Um ano depois das revelações do escândalo que ficou conhecido como Luanda Leaks, muito mudou para Isabel dos Santos, que viu o seu império desmoronar-se, mas pouco mudou para Angola, considera o investigador Ricardo Soares de Oliveira
“Algo mudou, sem dúvida, para Isabel dos Santos, mas para Angola mudou muito pouco”, disse à Lusa o académico e autor da obra “Angola: Magnífica e Miserável”, comentando as consequências da investigação jornalista que expôs os esquemas que permitiram à empresaria e filha do ex-presidente angolano apropriar-se de milhões de dólares do erário angolano
Para Ricardo Soares de Oliveira, o impacto do “Luanda Leaks” vai mais longe do que as revelações relativas à principal visada, demonstrando “o ‘modus operandi’ da economia angolana ao longo dos últimos 20 anos e o envolvimento não só de pessoas ligadas ao antigo presidente, mas também de responsáveis de bancos, contabilistas, advogados e outros prestadores de serviços internacionais que “mostram a dimensão sistémica do saque de Angola”.
O “Luanda Leaks” poderia “impulsionar uma reforma estrutural da economia angolana”, contribuindo para punir pessoas que tiveram um papel de relevo no saque e para a reconstrução das instituições da economia angolana, para impedir que o saque se repetisse no futuro, mas “isso não está a ser feito”, argumentou.
“Por ora, temos uma espécie de telenovela em que a ‘princesa má’ finalmente recebe o castigo que merecia e a dimensão sistémica tem sido ignorada. Há quem diga que a procissão ainda vai no adro e que o presidente tem a intenção, a longo prazo, de avançar com essa limpeza estrutural, vamos ver”, afirmou o professor do departamento de Política e Relações Internacionais da Universidade de Oxford.
Para Ricardo Soares de Oliveira, o “Luanda Leaks” foi um fenómeno com impacto sobretudo fora de Angola, servindo essencialmente para debilitar e minar a respeitabilidade de Isabel dos Santos no plano internacional, sobretudo em Portugal, país onde as consequências foram mais graves.
“No caso de Portugal, temos uma dependência e uma deferência em relação ao contexto angolano muito grande. Até 2017, Isabel dos Santos estava rodeada de bajuladores em Lisboa – a quase totalidade da classe política e empresarial. No dia em que João Lourenço deixa cair a família dos Santos, os apoios de Lisboa começaram a desaparecer e Isabel passou a ser diabolizada”, justificou o especialista, realçando que Portugal tem “marchado ao som da música angolana, anteriormente eduardista e agora lourencista”.
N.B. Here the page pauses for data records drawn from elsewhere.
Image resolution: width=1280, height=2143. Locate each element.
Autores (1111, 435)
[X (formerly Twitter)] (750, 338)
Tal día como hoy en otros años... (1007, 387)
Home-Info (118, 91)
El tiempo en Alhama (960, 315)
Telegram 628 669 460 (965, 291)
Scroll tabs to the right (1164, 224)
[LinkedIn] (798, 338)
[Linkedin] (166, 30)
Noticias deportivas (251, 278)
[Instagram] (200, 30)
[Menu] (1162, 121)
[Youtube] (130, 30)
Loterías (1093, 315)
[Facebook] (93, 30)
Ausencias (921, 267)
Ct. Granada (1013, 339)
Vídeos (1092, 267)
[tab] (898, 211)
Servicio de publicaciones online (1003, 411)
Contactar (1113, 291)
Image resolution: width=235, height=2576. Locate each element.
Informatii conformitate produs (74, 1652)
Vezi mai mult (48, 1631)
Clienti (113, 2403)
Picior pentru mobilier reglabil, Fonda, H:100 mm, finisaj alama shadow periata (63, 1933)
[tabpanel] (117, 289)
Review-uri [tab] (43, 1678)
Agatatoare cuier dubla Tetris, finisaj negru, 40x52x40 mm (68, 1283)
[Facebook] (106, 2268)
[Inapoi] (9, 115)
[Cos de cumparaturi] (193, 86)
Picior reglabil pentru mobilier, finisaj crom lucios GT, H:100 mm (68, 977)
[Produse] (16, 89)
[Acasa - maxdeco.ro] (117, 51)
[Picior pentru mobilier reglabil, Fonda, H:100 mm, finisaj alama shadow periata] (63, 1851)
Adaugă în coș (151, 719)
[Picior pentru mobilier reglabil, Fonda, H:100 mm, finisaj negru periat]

Ricardo Soares de Oliveira nota que a maneira como são vistos os principais protagonistas também se foi alterando.
O presidente angolano, João Lourenço, beneficiou, no início, de grande popularidade quando decidiu atacar de forma direta o ex-presidente e algumas pessoas mais próximas, entre finais de 2017 e princípios de 2018, altura em que a sociedade angolana sentia “um imenso ressentimento” em relação à família dos Santos. Mas a opinião pública mudou.
“Hoje, as pessoas não colocam questões sobre a governação de há dez anos atrás, mas sobre a situação atual, e há uma perceção de que o presidente João Lourenço não resolveu nenhuma das grandes questões estruturais, que têm a ver com a economia e o desemprego”, apontou.
E enquanto a hostilidade para com Isabel dos Santos se foi dissipando, ganhou força o medo face ao destino que terão as suas empresas.
“Em dezembro de 2019, quando o Estado tomou conta das empresas de Isabel dos Santos — a maior empregadora de Angola fora do setor público – a reação que obtive por parte de muitos angolanos foi: estas empresas vão voar”, disse o investigador.
E apesar de nem todos terem feito previsões tão sinistras (alguns limitaram-se a dizer que o Estado é incompetente, recorda Ricardo Soares de Oliveira), a perceção genérica quando foi conhecida a decisão de arrestar bens, contas e participações sociais da empresária angolana foi de hesitação e receio.
“Havia toda uma classe média alta, entre Luanda e Talatona, que trabalha para aquelas companhias, uma classe urbana do setor privado que ficou com medo de que a intervenção do Estado estragasse as empresas”, sublinhou.